Lab 7: Building the Beta
When entering numeric values in the answer fields, you can use integers (1000, 0x3E8, 0b1111101000), floating-point numbers (1000.0), scientific notation (1e3), engineering scale factors (1K), or numeric expressions (3*300 + 100).
Useful links:
- Unpipelined Beta (PDF)
- Summary of Instruction Formats (PDF)
- Standard Cell Library
- Introduction to Jade
Problem 1. Beta Control ROM
For each of the following potential additions to the Beta instruction set, fill in the table with the control signal settings needed to execute these instructions on an unpipelined Beta. Assume the standard Beta datapath and control signals. Please choose "donʼt care" if the value of control signal doesnʼt matter when executing the instruction.
- Swap register contents with memory location
Usage: MSWP (Ra, literal, Rc) Operation: PC <- PC + 4 EA <- Reg[Ra] + SEXT(literal) tmp <- Mem[EA] Mem[EA] <- Reg[Rc] Reg[Rc] <- tmp
- Move if zero
Usage: MVZ (Ra, Rb, Rc) Operation: PC <- PC + 4 if Reg[Ra] == 0 then Reg[Rc] <- Reg[Rb]
- Move constant if zero
Usage: MVZ (Ra, literal, Rc) Operation: PC <- PC + 4 if Reg[Ra] == 0 then Reg[Rc] <- SEXT(literal)
- Load indexed
Usage: LDX (Ra, Rb, Rc) Operation: PC <- PC + 4 Reg[Rc] <- Mem[Reg[Ra] + Reg[Rb]]
Problem 2. New ALU!
Ben Bitdiddle has proposed changing the adder unit of the Beta ALU as shown in the following diagram. His goal is to use the adder unit to compute more than just "A+B" and "A-B". The changes include one additional inverter and three additional 2-input NAND gates for each bit of the adder unit. The "x32" appearing inside the gate icons indicates that those gates are replicated 32 times to handle all 32 bits of incoming data.

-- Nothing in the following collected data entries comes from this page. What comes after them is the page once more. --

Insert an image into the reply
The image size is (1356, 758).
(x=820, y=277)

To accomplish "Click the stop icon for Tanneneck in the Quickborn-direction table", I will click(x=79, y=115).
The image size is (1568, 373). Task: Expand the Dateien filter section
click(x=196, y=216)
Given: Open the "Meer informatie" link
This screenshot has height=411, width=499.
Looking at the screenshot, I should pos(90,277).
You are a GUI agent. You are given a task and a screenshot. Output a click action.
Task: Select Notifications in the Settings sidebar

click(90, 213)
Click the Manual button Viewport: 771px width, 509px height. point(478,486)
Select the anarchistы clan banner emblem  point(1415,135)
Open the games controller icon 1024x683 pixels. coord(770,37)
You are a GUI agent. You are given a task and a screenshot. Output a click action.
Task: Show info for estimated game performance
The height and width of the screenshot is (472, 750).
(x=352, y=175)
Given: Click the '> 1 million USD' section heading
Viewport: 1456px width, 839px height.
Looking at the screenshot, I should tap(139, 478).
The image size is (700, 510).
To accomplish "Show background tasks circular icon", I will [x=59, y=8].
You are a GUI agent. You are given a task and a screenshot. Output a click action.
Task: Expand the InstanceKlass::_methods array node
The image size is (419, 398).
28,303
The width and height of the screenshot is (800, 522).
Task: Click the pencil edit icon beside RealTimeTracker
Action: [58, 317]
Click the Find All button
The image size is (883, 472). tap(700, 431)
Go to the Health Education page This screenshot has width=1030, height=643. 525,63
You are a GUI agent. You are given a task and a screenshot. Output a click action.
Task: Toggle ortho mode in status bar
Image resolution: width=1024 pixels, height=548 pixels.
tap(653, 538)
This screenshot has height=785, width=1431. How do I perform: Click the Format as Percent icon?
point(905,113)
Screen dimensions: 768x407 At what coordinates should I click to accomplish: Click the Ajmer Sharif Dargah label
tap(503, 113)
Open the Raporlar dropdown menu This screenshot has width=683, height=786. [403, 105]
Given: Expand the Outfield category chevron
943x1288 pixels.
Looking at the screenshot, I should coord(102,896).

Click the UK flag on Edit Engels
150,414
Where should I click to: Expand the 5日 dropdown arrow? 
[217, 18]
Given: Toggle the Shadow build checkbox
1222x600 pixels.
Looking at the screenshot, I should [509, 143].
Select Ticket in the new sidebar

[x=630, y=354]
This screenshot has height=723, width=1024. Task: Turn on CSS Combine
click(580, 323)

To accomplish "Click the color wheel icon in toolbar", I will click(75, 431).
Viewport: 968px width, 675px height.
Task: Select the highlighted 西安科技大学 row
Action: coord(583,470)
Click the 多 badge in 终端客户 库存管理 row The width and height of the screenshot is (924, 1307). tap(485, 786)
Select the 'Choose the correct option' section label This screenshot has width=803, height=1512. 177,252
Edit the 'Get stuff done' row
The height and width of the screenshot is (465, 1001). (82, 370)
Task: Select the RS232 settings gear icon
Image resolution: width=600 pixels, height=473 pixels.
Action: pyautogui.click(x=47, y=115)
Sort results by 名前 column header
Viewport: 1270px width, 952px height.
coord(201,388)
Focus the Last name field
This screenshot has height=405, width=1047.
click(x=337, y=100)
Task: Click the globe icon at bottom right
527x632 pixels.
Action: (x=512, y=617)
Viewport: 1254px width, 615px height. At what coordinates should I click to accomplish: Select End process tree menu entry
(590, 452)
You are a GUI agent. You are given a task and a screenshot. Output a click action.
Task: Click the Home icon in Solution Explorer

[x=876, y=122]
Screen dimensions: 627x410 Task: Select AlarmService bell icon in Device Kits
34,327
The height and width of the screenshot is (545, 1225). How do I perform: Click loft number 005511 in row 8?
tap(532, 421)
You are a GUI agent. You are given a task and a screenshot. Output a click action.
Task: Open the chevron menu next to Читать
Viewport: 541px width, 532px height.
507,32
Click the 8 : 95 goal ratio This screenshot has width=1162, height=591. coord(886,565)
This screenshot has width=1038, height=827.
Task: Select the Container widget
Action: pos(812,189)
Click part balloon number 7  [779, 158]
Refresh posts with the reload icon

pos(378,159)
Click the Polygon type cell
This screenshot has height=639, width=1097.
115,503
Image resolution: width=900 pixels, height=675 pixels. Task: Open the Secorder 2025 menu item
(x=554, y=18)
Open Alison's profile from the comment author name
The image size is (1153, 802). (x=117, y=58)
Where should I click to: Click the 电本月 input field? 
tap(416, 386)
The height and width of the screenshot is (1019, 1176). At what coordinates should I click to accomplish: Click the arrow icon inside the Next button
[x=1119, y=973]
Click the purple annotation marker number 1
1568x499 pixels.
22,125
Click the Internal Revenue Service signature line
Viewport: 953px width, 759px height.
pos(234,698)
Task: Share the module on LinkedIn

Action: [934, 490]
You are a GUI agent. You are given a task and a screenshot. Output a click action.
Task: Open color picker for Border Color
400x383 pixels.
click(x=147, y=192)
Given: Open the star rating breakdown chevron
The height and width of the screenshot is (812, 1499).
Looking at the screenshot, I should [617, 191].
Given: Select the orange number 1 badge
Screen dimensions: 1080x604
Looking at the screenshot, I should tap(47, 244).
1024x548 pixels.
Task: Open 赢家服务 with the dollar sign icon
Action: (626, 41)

- For each of the eight possible values of the three control bits
OP[2:0] indicate what operation the revised adder unit will
perform.
- To show off the capabilities of his new adder unit, Ben proposes
adding a LOOP instruction which combines branching and
decrementing in a single instruction. Benʼs theory is that the
SUB/BNE instructions that appear at the end of a FOR-loop can be
combined into a single LOOP instruction. Hereʼs his definition
for LOOP:
Usage: LOOP(Ra, label, Rc) Operation: literal = ((OFFSET(label) - OFFSET(current inst))/4) - 1 PC <- PC + 4 EA <- PC + 4*SEXT(literal) tmp <- Reg[Ra] Reg[Rc] <- Reg[Ra] - 1 if tmp != 0 then PC <- EA
The LOOP instruction behaves like a BNE in the sense that it branches if Reg[Ra] is not zero. But instead of saving the PC of the following instruction in Rc, Reg[Ra]-1 is stored in Rc instead. The destination of the branch is determined as for all branches: the literal field of the instruction is treated as a word offset, so it is sign-extended, multiplied by four and added to PC+4 to produce a new value for the PC. Usually Ra and Rc specify the same register.Consider the following instruction sequence:
loop: ADD(R1,R2,R3) LOOP(R4,loop,R4) ...
Suppose R4 is initialized to 8 and then the two-instruction sequence shown above is executed. - Fill in the table with the control signal settings needed to
execute the LOOP instruction on an unpipelined Beta that includes
Benʼs new adder unit. Please choose "donʼt care" if the value
of control signal doesnʼt matter when executing LOOP.;
Problem 3. Design Problem: Building the Beta
See the instructions below.
Use the Jade instance below to enter your design. To complete this design problem, select the /beta/test module and click in the Jade toolbar and the built-in tester will either report any discrepencies between the expected and actual outputs, or, if your design is correct, it will record the test passed.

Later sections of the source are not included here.